Success would not come easy with a team that had appeared in five straight World Cups and had yet to win a single match. Hiddink's team was also expected to perform better than the Japanese team in the 2002 World Cup tournament co-hosted by Japan and South Korea. Further, it was a tradition at the World Cup that the hosts would progress to the second round of the tournament and it was clearly expressed that Hiddink's team was expected to perform to that standard as well.

His first year in charge was not met with favourable reviews from the Korean press, as he was often spotted together with his girlfriend, when some felt he should instead have been taking charge of the team. After a 2-1 loss to the US Gold Cup team in January 2002, he was criticized again for not taking his job seriously. Nevertheless, the team he assembled was a cohesive unit that consequently proved to be the fittest team at the World Cup.

In the World Cup itself, the South Korean team achieved its first ever victory in the final stage (2-0, against Poland), and after a 1-1 draw with the USA and a further 1-0 victory against strongly-fancied Portugal, the South Korean team qualified for the second round, already realising the hopes of the Korean nation. The 2nd round opponents were Italy, who were defeated 2-1 after extra time in a game which recalled North Korea's victory over Italy in the 1966 World Cup. The South Korea public then began to dream of a semi-final berth, which was attained on defeating Spain on penalties. However, the South Korean team's run was halted by Germany in the semi-finals. As with the Netherlands team four years before in France, Hiddink led his team into fourth place after a defeat to Turkey in the 3rd place playoff. For the South Korean populace, Hiddink had done a commendable job as football pundits had never expected success near approaching this scale.

Hiddink was given the unofficial title of the most popular individual in the country, and became the first-ever person to be given honorary South Korean citizenship. In addition other rewards soon followed - a private villa in Jeju island; free flights for life with Korean Airlines and Asiana Airlines, free taxi rides, and so forth. The World Cup stadium in Gwangju was renamed Guus Hiddink Stadium in his honor shortly after the World Cup. His hometown became a popular stopover for South Koreans visiting the Netherlands.

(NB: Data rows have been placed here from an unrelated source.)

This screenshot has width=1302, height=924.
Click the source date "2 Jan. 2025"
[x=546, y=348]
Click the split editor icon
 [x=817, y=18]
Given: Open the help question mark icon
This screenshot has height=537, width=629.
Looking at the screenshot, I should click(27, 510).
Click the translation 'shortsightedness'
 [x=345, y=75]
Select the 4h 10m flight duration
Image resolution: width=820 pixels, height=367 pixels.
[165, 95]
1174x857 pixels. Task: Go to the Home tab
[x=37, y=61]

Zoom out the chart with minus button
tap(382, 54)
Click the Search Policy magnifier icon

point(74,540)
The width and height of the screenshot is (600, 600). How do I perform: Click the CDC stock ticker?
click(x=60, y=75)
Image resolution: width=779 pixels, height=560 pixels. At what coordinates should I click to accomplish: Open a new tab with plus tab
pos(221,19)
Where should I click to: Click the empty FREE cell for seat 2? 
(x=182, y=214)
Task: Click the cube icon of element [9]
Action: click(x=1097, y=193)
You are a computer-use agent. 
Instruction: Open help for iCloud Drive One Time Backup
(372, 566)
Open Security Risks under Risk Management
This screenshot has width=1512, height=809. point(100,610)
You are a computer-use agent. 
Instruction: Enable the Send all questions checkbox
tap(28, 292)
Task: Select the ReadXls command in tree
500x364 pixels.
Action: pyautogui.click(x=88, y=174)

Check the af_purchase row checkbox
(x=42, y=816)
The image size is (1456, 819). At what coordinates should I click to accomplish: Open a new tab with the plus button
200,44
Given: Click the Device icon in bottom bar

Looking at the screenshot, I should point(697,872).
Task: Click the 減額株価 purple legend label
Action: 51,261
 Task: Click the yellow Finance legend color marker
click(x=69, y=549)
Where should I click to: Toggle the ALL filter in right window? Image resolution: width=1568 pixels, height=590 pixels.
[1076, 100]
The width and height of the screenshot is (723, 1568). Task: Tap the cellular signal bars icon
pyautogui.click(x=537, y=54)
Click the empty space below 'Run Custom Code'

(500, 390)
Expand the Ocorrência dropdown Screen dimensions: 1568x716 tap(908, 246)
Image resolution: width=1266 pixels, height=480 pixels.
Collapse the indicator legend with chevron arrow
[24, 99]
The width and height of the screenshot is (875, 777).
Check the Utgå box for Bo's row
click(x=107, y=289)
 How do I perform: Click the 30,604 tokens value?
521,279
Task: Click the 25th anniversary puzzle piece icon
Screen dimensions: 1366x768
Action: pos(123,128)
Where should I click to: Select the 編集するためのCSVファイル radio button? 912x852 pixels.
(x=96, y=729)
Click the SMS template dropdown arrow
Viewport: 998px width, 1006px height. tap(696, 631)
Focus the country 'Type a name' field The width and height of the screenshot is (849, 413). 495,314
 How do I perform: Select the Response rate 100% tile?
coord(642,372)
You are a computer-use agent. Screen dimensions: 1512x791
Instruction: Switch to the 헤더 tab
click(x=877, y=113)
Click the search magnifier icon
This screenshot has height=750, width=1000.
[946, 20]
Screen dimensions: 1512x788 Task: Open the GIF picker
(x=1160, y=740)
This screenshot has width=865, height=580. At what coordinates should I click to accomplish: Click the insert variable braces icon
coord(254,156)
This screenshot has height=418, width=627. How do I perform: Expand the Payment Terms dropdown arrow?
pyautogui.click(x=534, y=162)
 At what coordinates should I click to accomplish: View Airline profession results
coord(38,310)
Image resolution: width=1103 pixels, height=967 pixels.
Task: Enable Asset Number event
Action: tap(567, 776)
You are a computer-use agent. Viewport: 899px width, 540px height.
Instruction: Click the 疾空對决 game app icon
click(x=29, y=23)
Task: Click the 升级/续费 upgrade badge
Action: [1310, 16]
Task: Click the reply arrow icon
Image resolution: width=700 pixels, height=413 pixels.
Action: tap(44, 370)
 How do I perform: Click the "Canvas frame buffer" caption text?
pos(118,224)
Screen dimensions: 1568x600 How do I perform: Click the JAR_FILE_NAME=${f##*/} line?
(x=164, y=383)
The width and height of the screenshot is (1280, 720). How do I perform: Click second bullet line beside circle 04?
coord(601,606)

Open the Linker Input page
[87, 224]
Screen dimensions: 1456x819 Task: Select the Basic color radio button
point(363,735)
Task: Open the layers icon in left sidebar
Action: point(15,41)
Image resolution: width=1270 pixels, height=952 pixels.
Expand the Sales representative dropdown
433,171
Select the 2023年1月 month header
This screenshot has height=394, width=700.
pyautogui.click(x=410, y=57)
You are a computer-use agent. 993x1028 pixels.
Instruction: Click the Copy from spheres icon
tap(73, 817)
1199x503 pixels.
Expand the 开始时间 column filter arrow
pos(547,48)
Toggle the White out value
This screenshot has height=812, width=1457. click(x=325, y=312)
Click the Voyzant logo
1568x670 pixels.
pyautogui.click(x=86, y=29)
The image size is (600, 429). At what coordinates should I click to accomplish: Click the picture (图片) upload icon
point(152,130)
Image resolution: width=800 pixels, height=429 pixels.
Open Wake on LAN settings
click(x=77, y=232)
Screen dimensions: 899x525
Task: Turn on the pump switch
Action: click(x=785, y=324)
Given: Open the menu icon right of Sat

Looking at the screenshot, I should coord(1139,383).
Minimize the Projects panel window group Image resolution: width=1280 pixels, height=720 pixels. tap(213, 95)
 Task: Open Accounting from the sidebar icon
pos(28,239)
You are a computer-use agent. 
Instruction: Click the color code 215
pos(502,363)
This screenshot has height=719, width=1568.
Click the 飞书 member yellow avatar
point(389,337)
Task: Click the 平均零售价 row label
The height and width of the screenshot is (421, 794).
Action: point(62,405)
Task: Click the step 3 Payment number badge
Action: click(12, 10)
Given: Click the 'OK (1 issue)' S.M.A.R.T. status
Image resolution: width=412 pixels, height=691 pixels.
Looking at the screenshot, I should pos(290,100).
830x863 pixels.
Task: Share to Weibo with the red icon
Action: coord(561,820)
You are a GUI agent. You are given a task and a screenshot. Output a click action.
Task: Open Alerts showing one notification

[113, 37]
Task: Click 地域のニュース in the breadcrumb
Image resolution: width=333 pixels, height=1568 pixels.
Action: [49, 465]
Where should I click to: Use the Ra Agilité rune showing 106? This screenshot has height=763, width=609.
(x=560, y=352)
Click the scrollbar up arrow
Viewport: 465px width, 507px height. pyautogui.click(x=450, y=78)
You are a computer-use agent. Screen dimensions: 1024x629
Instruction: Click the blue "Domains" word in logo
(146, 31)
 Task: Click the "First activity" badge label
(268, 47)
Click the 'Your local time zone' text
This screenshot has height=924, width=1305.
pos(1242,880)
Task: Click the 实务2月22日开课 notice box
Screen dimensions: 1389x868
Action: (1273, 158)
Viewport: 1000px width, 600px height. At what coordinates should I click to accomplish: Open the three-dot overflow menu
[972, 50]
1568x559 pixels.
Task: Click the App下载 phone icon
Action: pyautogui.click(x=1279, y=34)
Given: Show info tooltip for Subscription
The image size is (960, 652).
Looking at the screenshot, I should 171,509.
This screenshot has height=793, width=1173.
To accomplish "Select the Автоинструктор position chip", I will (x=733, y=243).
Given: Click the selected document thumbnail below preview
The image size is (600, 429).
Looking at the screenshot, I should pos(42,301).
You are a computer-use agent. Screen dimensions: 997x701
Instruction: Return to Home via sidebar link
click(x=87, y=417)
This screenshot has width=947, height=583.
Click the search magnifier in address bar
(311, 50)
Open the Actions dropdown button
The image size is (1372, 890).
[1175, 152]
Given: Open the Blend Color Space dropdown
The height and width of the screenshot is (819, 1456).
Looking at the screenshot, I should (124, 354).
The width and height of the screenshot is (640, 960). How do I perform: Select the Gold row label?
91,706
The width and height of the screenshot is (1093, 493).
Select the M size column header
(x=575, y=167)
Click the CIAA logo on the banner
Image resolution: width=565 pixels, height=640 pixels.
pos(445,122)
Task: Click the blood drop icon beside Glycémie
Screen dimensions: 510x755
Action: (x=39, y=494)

Hiddink chose to return to his native country despite being persuaded to extend his contract and has since taken over the coaching duties at PSV Eindhoven in 2003. In the Champions League of 2004/05, he led his team into its first ever appearance in the semi-final of the tournament since it adopted its current format in 1992/93 (PSV won the European Cup, the predecessor to the modern Champions League, in 1988). PSV lost the semi-final against AC Milan narrowly.

On the 22nd of July, 2005 Hiddink became manager of the Australian national team. He has announced he will manage both PSV and Australia at the same time, fulfilling a clause in his contract that allows him to coach at both club and national level.

In the play-offs held in Montevideo on 12 November and in Sydney on 16 November 2005, both home teams won 1-0. Australia went on to win 4-2 on penalties – the first time Australia had qualified for the finals in 32 years, and the first time that any team had qualified through winning a penalty shoot-out.